Imagine the unimaginable -- Jewish religious zealots murder in cold blood members of the Palestinian Olympic team during the 2008 Olympic Games. Anybody, even an accomplished writer or director, who tries to soften the horror of such an event by "objectively" presenting both viewpoints may suffer a worse fate than Salman Rushdie.

Enter "Munich," Steven Spielberg's greatest missed opportunity. Here was an event, the killing of 11 Israeli athletes by Palestinian terrorists at the 1972 Olympics, that had the drama, the villains, the heroes, the horror -- all clearly outlined in plain view; the perfect ingredients for another one of Spielberg's genius epics.

What I saw in the movie "Munich," as an Israeli who joined the Israeli army in that same year, was a miserable attempt to glorify the drama, while diluting its message with self-serving simplistic intellectual fluff.
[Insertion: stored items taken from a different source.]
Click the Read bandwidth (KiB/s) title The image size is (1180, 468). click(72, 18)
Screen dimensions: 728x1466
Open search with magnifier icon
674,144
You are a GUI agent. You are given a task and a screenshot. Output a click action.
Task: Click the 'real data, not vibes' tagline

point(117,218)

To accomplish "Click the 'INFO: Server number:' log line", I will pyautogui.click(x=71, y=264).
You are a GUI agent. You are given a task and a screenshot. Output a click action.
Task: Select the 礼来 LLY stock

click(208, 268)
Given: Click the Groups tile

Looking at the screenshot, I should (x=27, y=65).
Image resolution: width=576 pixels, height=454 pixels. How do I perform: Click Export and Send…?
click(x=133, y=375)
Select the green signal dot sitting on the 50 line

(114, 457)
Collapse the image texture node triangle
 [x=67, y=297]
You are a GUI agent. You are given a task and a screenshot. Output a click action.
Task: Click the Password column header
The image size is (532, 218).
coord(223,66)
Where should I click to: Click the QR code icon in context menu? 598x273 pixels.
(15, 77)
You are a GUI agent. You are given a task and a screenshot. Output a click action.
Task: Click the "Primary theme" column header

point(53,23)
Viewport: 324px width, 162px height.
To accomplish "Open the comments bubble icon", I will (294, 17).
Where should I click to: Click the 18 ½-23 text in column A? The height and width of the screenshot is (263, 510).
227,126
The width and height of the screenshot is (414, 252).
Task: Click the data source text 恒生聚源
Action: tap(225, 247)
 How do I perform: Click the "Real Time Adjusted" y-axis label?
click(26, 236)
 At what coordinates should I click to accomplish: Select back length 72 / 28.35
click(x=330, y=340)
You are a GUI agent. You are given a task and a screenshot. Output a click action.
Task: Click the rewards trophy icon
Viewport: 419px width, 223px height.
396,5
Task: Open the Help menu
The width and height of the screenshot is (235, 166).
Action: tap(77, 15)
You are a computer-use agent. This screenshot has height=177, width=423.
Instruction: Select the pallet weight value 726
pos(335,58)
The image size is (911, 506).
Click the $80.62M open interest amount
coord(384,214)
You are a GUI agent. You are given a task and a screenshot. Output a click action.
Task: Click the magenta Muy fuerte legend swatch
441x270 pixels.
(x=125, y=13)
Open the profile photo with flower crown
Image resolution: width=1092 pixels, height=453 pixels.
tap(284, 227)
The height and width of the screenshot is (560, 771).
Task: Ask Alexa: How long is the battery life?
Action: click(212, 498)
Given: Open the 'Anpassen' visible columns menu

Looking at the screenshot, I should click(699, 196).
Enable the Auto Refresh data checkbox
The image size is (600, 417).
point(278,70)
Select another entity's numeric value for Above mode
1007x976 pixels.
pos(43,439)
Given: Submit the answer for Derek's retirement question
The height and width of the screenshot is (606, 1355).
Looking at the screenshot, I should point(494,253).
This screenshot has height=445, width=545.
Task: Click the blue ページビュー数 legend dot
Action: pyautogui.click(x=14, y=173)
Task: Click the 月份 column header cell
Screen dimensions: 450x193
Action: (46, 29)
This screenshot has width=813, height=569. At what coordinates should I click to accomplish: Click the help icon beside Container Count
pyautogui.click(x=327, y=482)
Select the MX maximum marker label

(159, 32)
I'm not sure a movie depicting Muhammad Atta's misgivings and apprehension about crashing into the World Trade Center would win any hearts anywhere but in certain madrasas in Pakistan. Similarly, any attempt to attribute humane or intellectual properties to the Munich killers does a tremendous disservice to those of us with even a hint of clarity of vision.

As an Israeli and a Jew, I became angry at the movie's inability to portray the enormity of the crime to the uninitiated and less informed. Instead, Spielberg and his screenwriter Tony Kushner (a proverbial anti-Israeli self-hating Jew) used the silver screen as a platform for a pseudo-intellectual existential ideology that rotted long ago in French bistros.

Those of us who witnessed this act via the media will eventually be a minority. What remains for future generations is the visual and printed media to define and commemorate cataclysmic events. What is the message to generations to come via "Munich" -- that there is goodness in anything that is evil, and that revenge is inherently evil? True, violence often begets violence. Does that dictum imply that we should use the pen against a vicious terrorist using an AK-47 or an airliner as a weapon?

I tolerated, though barely, the fake Israeli accents, the bogus misgivings of the Israeli assassins, even the sexual climax scene while a cold-blooded murder was taking place -- all presumably for the sake of stimulating an intellectual debate. Poetic liberties are, after all, the essence of art. What I could not take was how diluted the portrayal of pure evil has become, how the death of innocents has been so trivialized by this faulty intellectual exercise.

Reshef practices medicine in Oklahoma City.